[WHAT YOU HAVE TO DO] All entries need to be written out verbatim, with pictures omitted.

===== TASK INPUTS =====

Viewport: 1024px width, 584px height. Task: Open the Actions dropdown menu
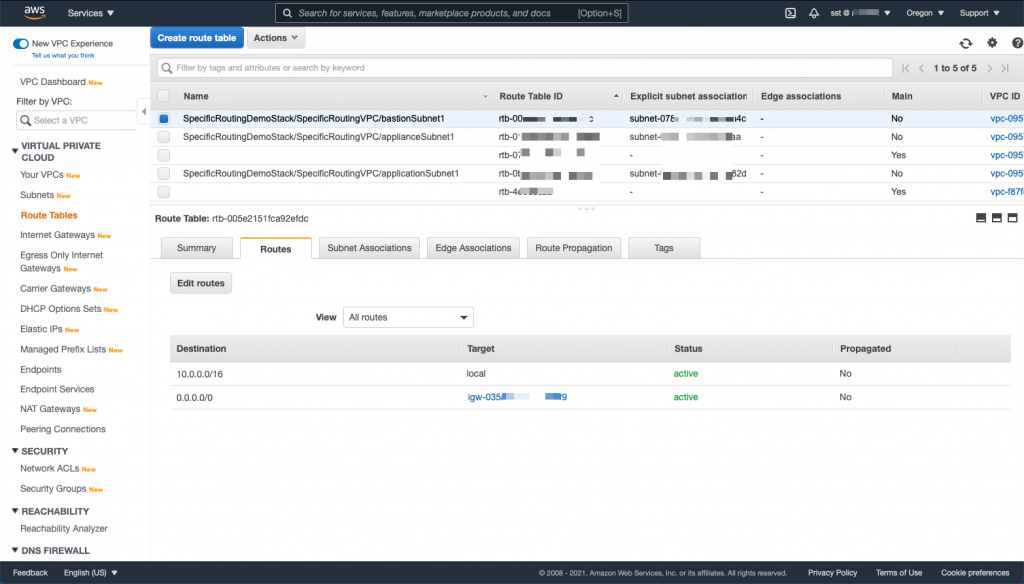point(275,37)
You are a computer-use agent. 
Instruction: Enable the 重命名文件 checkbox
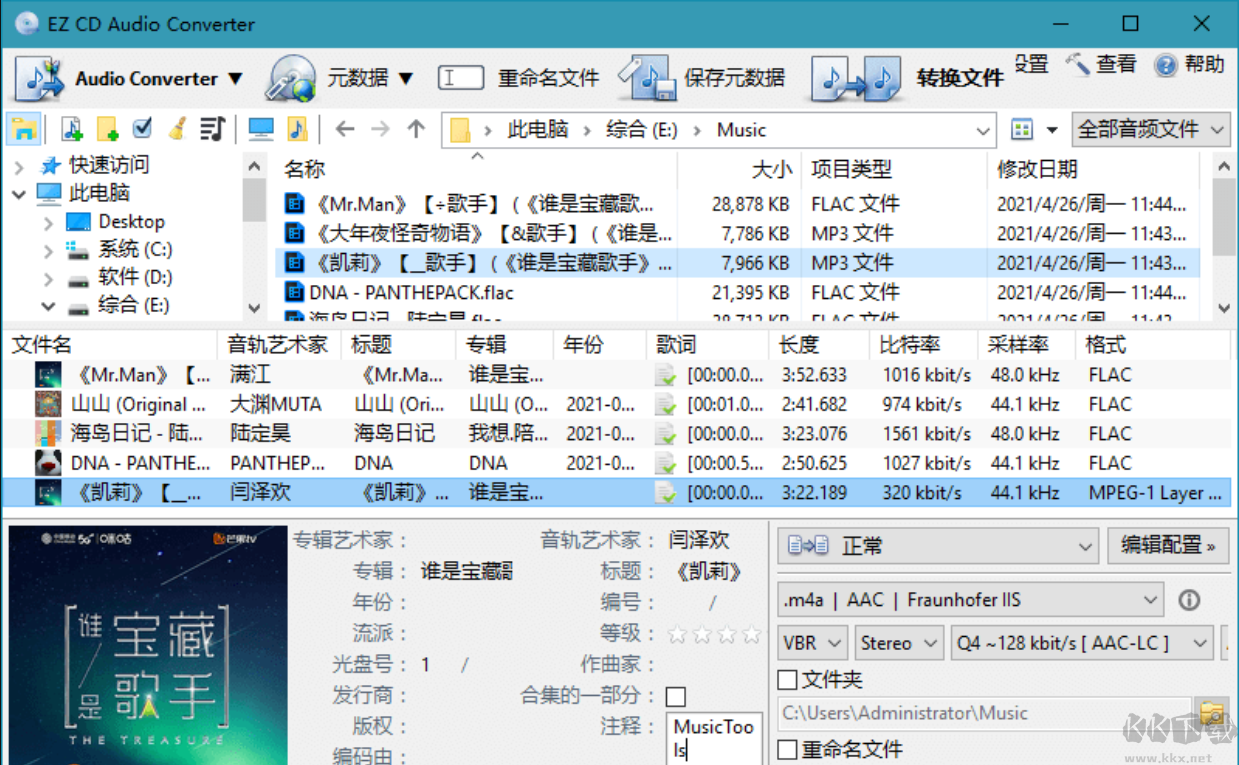tap(787, 749)
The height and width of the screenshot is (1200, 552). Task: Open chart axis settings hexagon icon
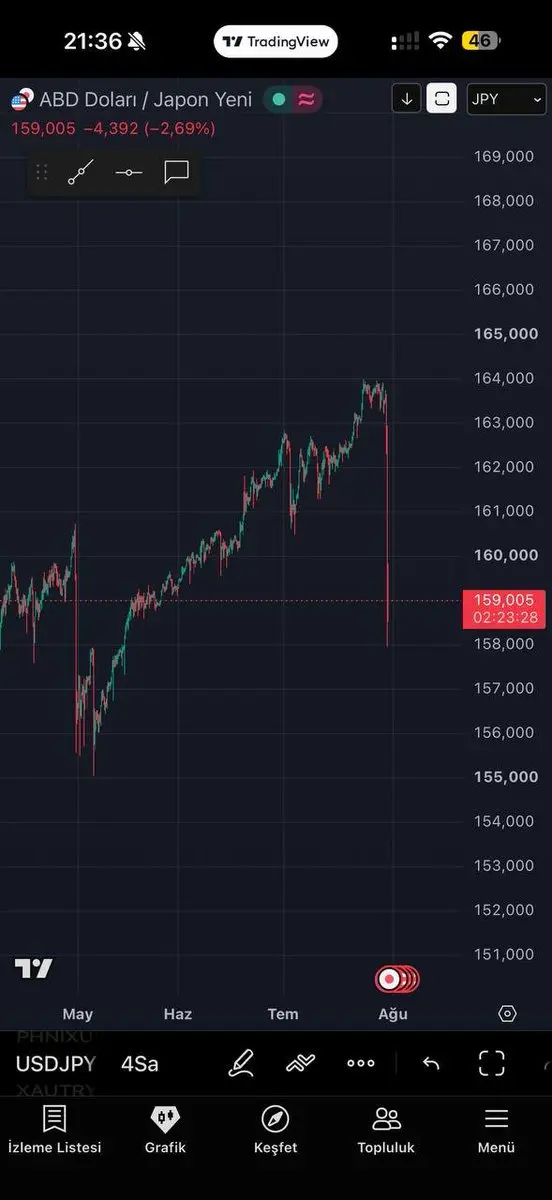pyautogui.click(x=507, y=1014)
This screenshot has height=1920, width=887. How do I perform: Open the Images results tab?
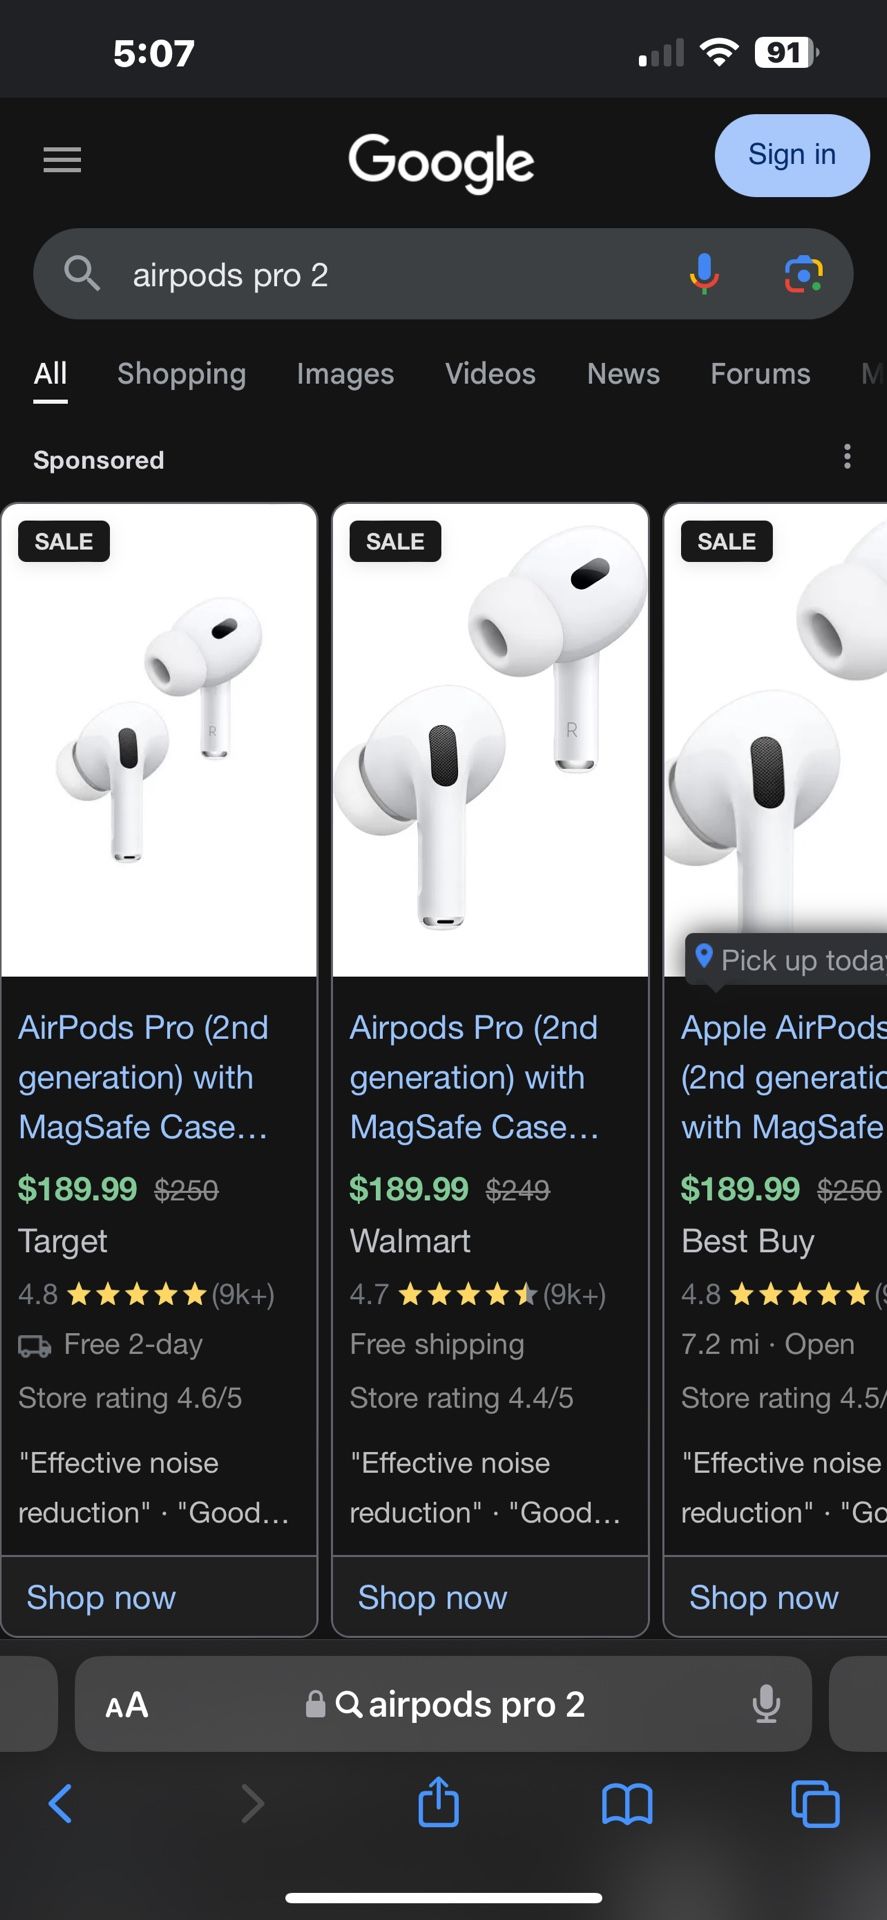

=====

[ANSWER TO THIS PROBLEM]
Viewport: 1024px width, 584px height. Task: Open the Actions dropdown menu
point(275,37)
You are a computer-use agent. 
Instruction: Enable the 重命名文件 checkbox
tap(787, 749)
The height and width of the screenshot is (1200, 552). Task: Open chart axis settings hexagon icon
pyautogui.click(x=507, y=1014)
This screenshot has height=1920, width=887. How do I perform: Open the Images results tab?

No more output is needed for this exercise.